[Collection entries]
-- Opening Marker --

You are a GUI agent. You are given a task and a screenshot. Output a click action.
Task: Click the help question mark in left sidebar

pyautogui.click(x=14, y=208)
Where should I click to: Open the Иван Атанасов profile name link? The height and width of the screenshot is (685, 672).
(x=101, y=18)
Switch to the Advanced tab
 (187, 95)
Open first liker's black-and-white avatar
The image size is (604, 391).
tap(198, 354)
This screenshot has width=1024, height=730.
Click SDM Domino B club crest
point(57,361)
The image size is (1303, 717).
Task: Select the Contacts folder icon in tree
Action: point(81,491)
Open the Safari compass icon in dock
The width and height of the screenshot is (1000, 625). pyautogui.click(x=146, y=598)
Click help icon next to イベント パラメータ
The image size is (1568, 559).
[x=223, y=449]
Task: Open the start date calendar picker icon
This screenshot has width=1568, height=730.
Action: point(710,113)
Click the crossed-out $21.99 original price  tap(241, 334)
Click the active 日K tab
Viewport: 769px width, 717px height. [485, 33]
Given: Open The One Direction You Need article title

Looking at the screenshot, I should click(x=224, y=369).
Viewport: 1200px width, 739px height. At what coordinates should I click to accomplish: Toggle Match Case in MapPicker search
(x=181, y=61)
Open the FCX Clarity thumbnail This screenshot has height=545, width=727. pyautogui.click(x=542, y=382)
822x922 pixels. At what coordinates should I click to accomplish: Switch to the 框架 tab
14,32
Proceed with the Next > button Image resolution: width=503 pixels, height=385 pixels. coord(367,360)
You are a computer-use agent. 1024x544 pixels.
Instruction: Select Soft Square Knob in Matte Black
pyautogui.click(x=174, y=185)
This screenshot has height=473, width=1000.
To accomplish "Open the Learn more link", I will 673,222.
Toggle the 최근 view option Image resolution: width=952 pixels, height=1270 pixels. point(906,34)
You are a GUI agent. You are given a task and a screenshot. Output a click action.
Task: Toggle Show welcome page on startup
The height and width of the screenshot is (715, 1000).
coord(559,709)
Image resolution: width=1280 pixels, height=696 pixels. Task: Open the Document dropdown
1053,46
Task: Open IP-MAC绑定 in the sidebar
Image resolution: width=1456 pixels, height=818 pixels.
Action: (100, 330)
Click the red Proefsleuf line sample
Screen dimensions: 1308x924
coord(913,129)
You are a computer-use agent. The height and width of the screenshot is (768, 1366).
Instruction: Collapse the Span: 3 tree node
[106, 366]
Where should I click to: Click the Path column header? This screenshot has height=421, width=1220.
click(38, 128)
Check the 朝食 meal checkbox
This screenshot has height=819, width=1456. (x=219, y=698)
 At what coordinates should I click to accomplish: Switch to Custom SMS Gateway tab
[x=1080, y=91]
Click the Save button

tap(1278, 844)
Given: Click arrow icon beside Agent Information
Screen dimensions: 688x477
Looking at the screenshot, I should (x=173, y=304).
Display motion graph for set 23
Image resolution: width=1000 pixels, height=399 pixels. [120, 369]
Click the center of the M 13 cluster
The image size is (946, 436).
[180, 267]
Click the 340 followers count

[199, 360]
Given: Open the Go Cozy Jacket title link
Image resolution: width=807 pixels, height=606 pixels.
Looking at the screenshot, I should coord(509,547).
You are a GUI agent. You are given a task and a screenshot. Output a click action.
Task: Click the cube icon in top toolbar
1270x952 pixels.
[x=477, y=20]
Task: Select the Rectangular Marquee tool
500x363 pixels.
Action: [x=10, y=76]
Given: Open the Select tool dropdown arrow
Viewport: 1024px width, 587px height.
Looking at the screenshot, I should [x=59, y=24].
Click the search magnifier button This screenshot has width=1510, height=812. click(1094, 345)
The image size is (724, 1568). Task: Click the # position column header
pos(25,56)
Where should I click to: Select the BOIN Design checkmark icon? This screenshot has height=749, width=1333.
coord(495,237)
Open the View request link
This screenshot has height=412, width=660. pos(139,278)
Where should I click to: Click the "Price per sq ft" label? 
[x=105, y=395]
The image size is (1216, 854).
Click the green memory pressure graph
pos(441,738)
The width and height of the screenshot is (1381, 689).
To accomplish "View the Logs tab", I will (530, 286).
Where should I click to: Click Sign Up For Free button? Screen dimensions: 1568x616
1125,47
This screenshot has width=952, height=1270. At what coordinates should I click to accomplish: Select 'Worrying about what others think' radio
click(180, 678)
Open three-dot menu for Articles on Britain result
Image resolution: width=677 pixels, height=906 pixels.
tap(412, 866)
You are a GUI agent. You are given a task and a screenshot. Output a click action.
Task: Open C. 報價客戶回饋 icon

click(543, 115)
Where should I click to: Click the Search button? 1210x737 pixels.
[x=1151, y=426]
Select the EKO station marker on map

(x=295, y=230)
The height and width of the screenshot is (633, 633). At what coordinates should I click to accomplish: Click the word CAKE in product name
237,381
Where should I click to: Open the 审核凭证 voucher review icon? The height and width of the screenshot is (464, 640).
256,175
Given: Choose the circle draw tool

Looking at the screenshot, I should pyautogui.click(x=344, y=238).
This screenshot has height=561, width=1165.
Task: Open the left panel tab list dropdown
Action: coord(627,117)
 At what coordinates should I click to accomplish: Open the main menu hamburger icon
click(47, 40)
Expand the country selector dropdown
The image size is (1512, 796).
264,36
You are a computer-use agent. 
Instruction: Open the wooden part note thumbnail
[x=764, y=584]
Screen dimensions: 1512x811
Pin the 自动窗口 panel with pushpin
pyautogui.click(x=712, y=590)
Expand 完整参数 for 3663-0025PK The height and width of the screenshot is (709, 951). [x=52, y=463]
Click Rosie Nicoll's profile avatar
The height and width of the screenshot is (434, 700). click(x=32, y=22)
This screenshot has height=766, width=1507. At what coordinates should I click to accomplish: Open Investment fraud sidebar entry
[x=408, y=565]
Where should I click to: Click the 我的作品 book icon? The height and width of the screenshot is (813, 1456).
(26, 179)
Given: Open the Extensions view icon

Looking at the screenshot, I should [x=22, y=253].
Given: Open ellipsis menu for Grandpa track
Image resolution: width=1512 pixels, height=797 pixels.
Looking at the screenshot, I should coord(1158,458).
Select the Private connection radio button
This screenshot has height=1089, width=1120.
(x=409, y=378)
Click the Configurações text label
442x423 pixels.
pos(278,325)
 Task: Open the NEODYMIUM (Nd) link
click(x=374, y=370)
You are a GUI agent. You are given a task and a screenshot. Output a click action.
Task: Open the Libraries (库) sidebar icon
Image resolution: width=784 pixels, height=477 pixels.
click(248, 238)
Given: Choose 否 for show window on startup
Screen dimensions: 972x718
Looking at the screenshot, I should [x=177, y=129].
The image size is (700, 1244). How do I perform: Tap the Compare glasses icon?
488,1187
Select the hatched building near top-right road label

-- Closing Marker --

» WORK INSTRUCTIONS
Where a line in the records above contains the string "startup", copy that line.

» RESPONSE
Task: Toggle Show welcome page on startup
Given: Choose 否 for show window on startup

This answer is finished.